COVID-19 research and drug development speed along at an unprecedented pace as the scientific community searches for a cure. At R&D Systems, we understand the importance of quality recombinant proteins and enzymes with documented bioactivity and consistent performance for studying SARS-CoV-2 and other coronaviruses. We offer a range of different Spike proteins, as well as bioactive Papain-like proteases and 3CL proteases. With over 95% purity, the SARS-CoV-2 Nucleocapsid protein is an ideal antigen. Trusted for over 35 years, R&D Systems is the leading provider of recombinant proteins to the life science community.

Spike Protein

The Coronavirus Spike protein (S Protein) is one of four major structural proteins covering the surface of each virion. The Spike protein is a highly glycosylated, type I transmembrane protein responsible for host cell entry. Structurally, there are two domains, S1 and S2, that play major roles in receptor binding and membrane fusion. Within the N-terminal S1 domain is the receptor binding domain (Spike RBD protein). The Spike RBD binds to the host cell and initiates viral infection. The SARS-CoV-2 Spike RBD tightly associates with human ACE-2. Once the Spike S1 domain binds to its host receptor, conformational changes occur in the Spike S2 domain allowing for membrane attachment and eventually transfer of the nucleocapsid into the cell. Because of its essential role during Coronavirus infection, the Spike protein is major therapeutic target.

Nucleocapsid Protein

The Coronavirus Nucleocapsid protein (N Protein) is a multifunctional RNA-binding protein required for viral RNA transcription, replication, and packaging. The Nucleocapsid protein consists of three domains, an N-terminal RNA-binding domain, a central intrinsically disordered region, followed by a C-terminal dimerization domain. The RNA-binding domain contains multiple positively charged binding surfaces that form charged interactions with RNA promoting its helical arrangement. The Nucleocapsid protein is highly antigenic making it an attractive target for vaccine development and serological assays.

Papain-like Protease

The Coronavirus Papain-like protease (PLPro) is one of several nonstructural proteins (nsps) and along with 3CL Protease, is responsible for processing of viral proteins into functional, mature subunits during maturation.
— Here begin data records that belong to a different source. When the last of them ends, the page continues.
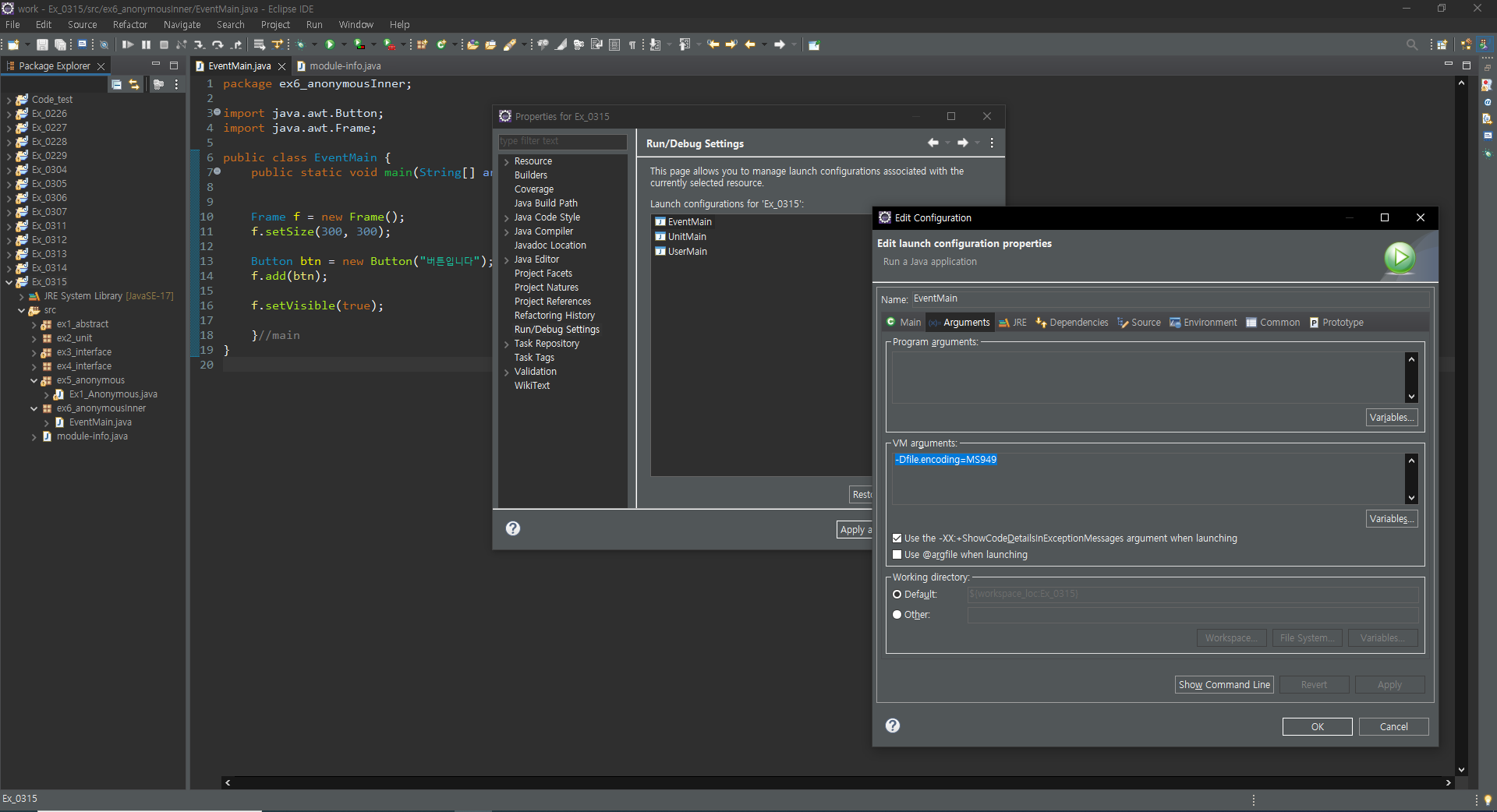Select the Other working directory radio button
The height and width of the screenshot is (812, 1497).
(x=897, y=615)
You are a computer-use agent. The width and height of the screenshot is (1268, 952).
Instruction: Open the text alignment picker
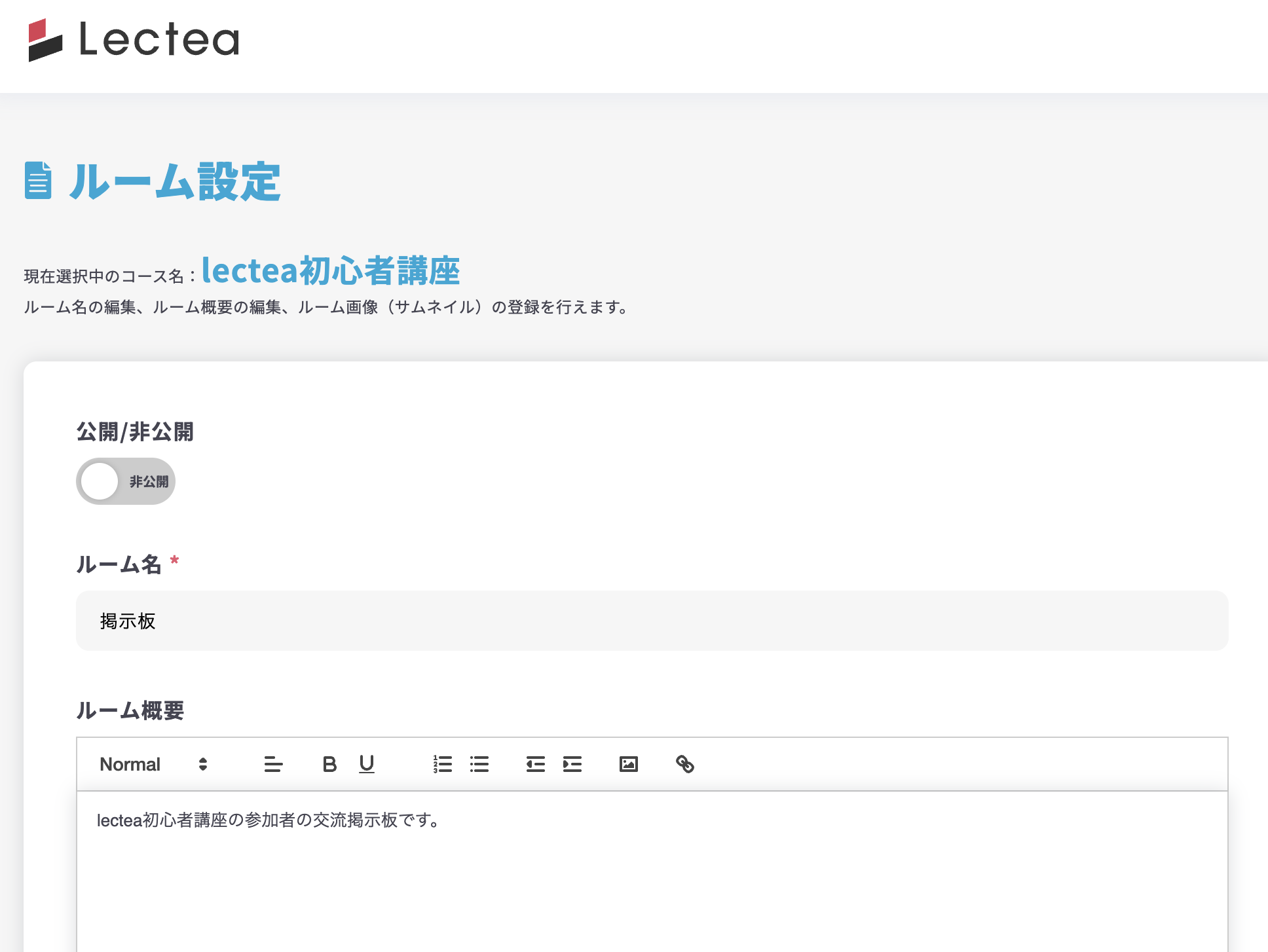coord(273,764)
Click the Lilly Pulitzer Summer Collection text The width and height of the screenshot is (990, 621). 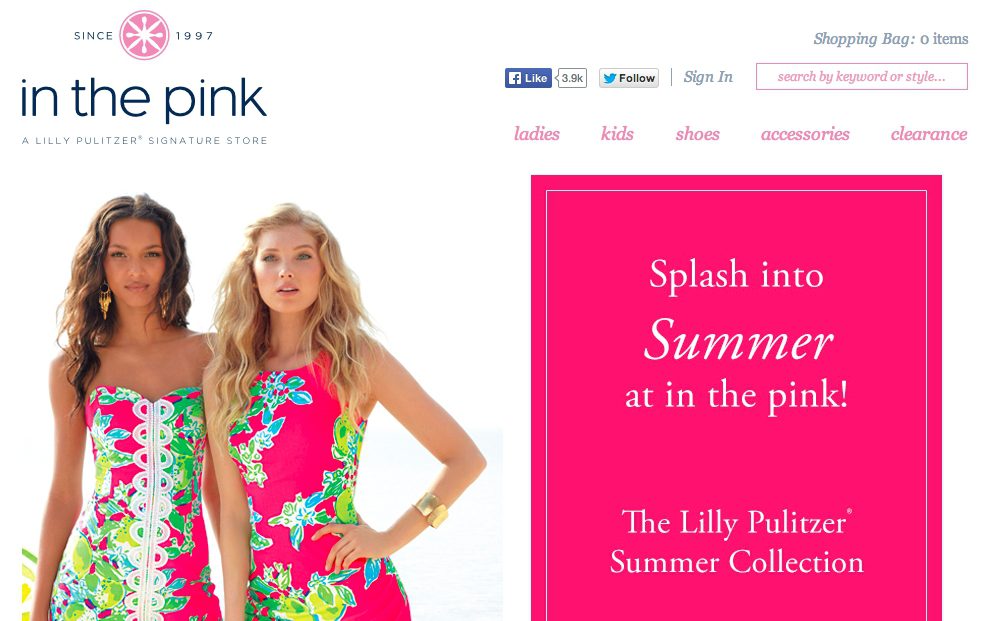736,542
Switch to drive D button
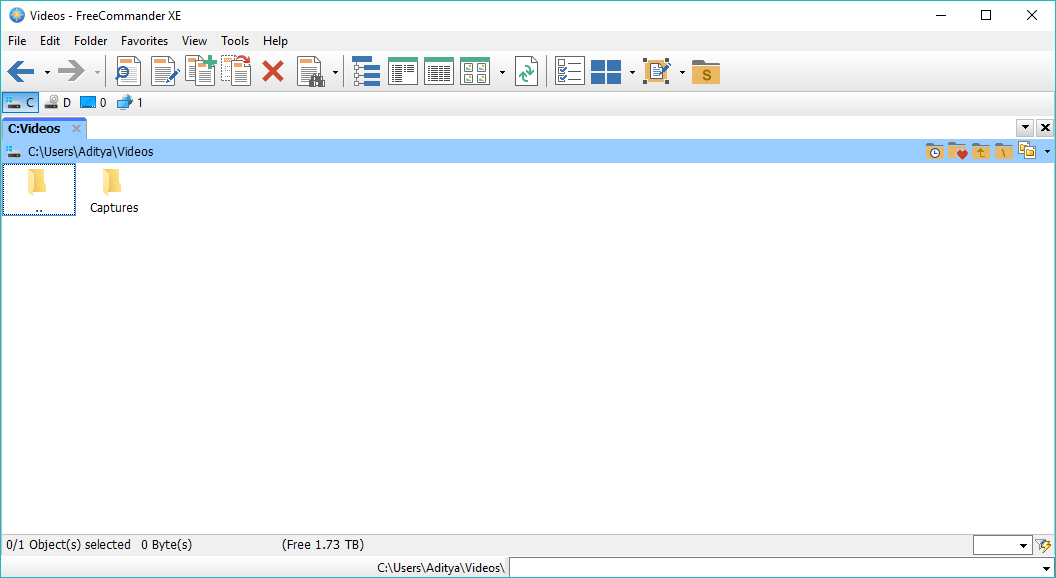Screen dimensions: 1056x578 (58, 102)
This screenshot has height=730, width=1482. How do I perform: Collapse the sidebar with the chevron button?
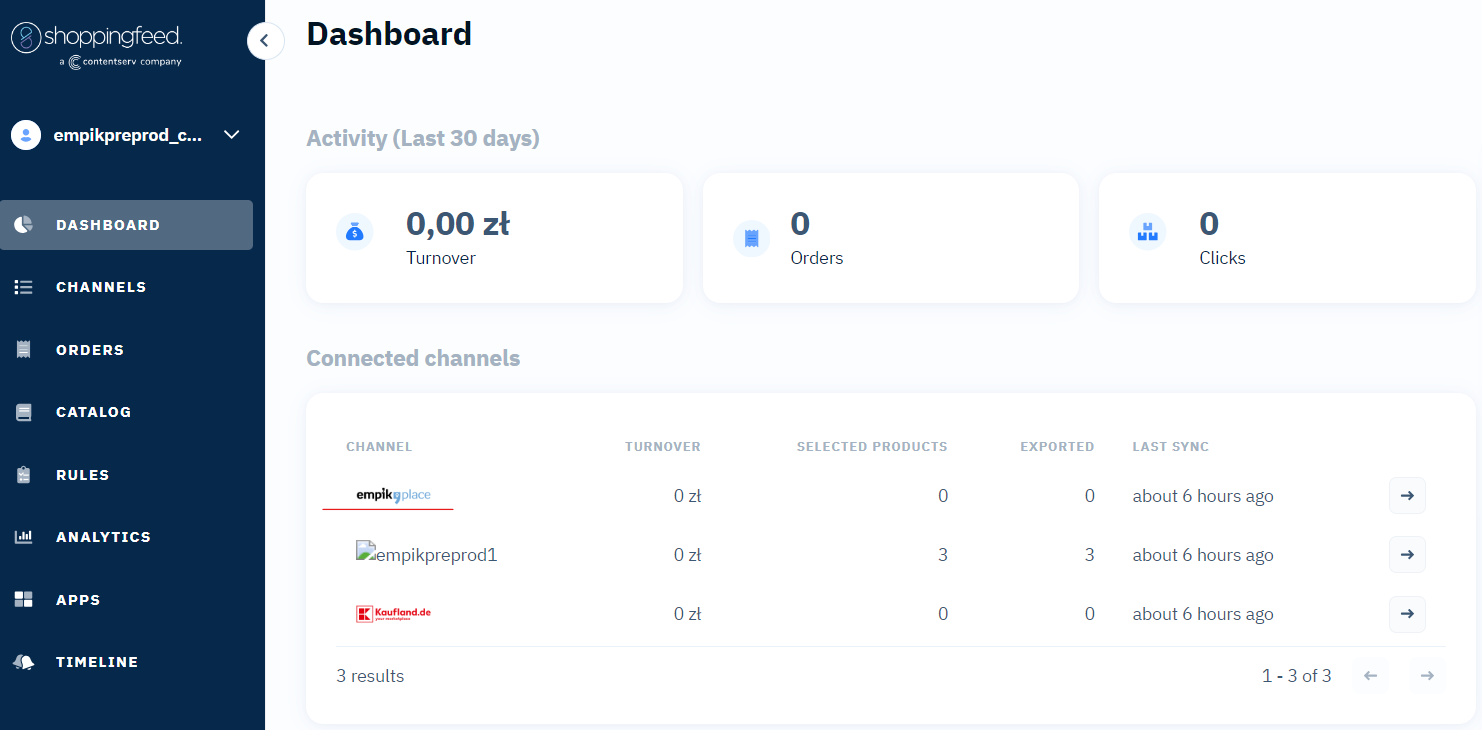265,41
For example, PLPro cleaves a site at the amino-terminal end of the viral replicase region. In addition to its role in viral protein maturation, Papain-like protease exhibits both a deubiquitinating and deISG15ylating activity. In vivo, this protease antagonizes innate immunity by acting on IFN beta and NF- kappa B signaling pathways. Purified PLPro is used in vitro with polyubiquitin substrates demonstrating a strong preference for K48 linkages.

3CL Protease

The Coronavirus 3CL protease (3CLpro) is the other main protease in addition to the Papain-like protease and is required for processing of viral polypeptides into distinct, functional proteins. The SARS-CoV-2 3CL Protease is a C30-type cysteine protease located within the non-structural proteins 3 (NS3) region of the viral polypeptide. Analysis of the Coronavirus genome reveals at least 11 sites of cleavage for the 3CL Protease, many containing the amino acid sequence LQ[S/A/G]. In addition to the Papain-Like Protease, 3CLpro presents a promising therapeutic target for COVID-19. One attractive advantage of 3CLpro is that no human proteases are known to have a similar cleavage specificity making inhibitors of 3CLpro unlikely to cause mechanism-based toxicity.